(Collected data entries)
==*==

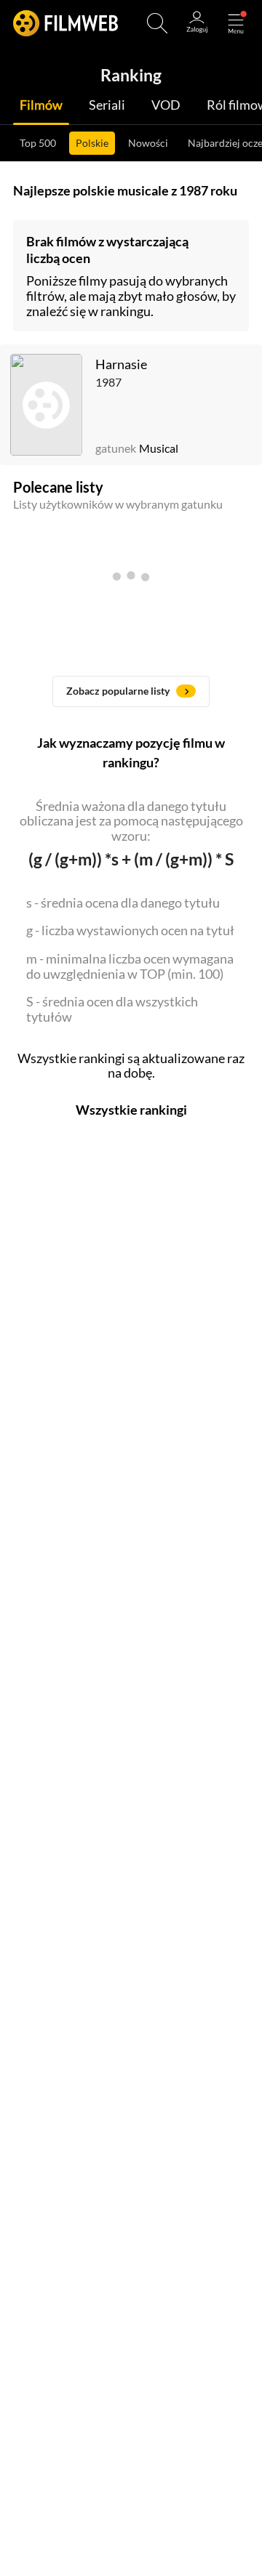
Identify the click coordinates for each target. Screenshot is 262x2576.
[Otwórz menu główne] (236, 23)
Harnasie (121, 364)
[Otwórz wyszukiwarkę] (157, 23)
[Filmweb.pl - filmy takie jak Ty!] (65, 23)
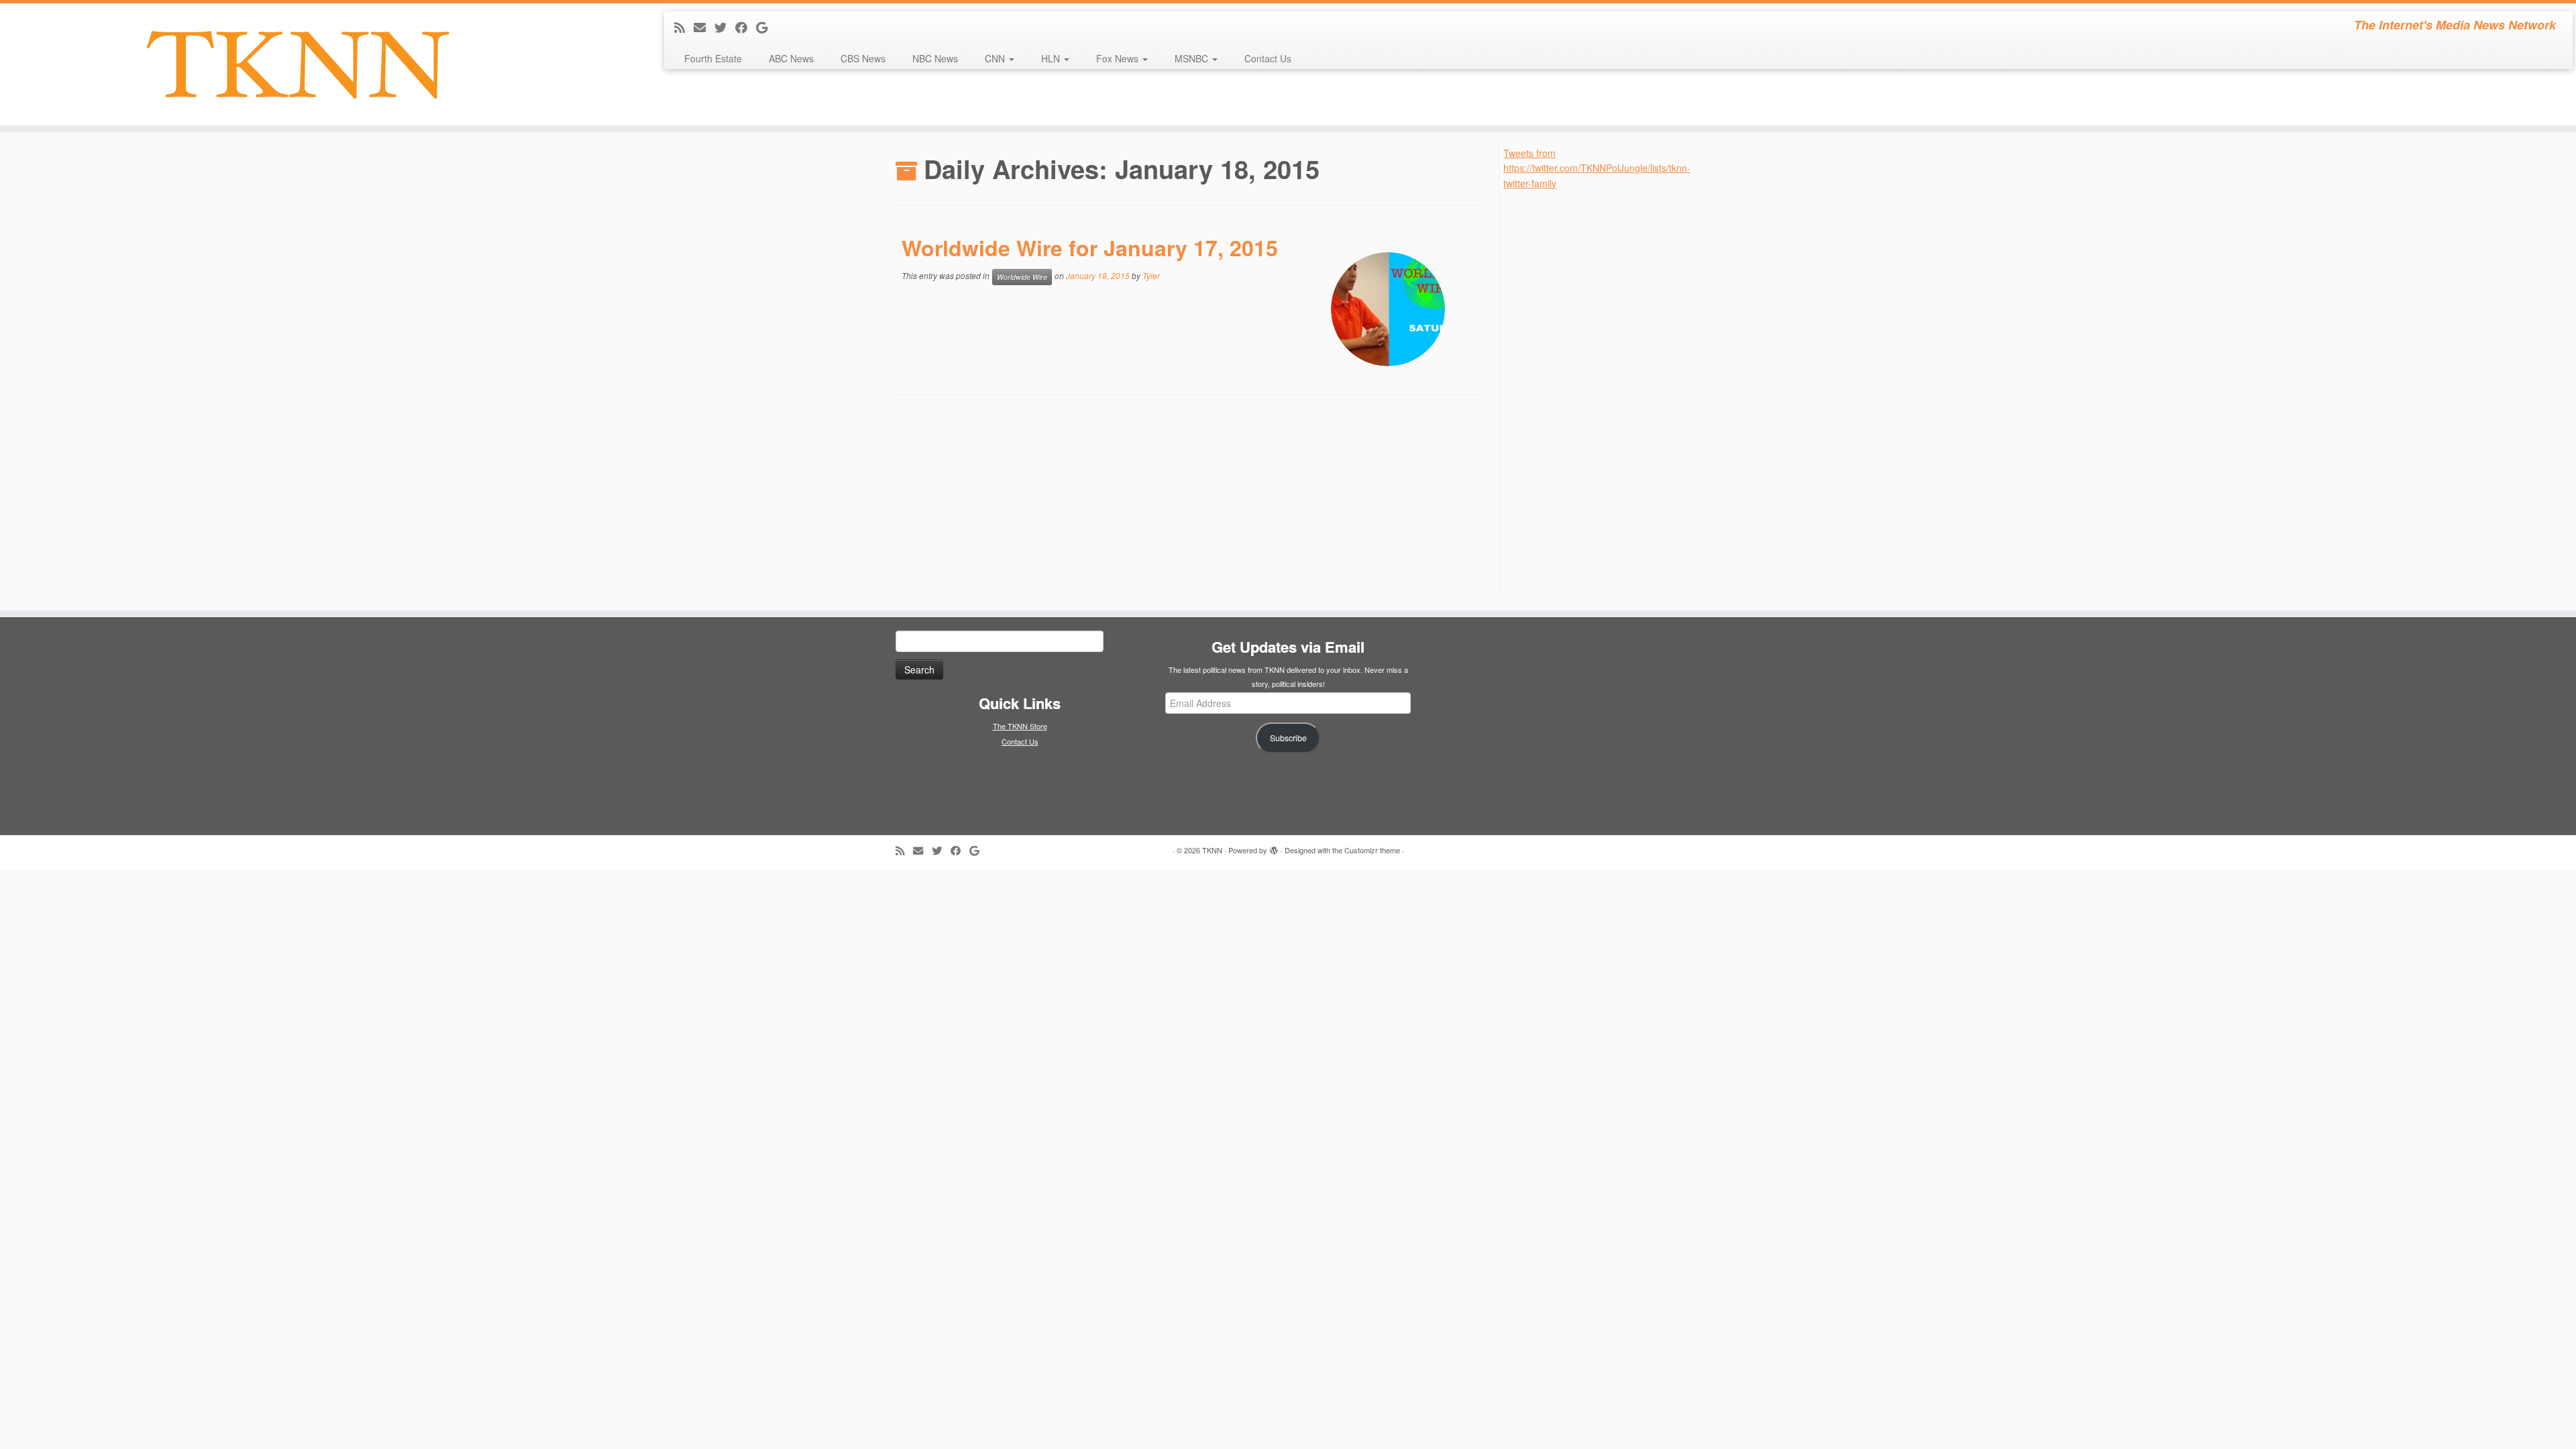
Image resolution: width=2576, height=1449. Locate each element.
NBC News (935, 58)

==*==

*Assignment*: Please transcribe all of the records above exactly, leaving out any pictures.

*Task output*:
Identify the click coordinates for each target. Screenshot is 262x2576.
[Otwórz menu główne] (236, 23)
Harnasie (121, 364)
[Otwórz wyszukiwarkę] (157, 23)
[Filmweb.pl - filmy takie jak Ty!] (65, 23)
Image resolution: width=2576, height=1449. Locate each element.
NBC News (935, 58)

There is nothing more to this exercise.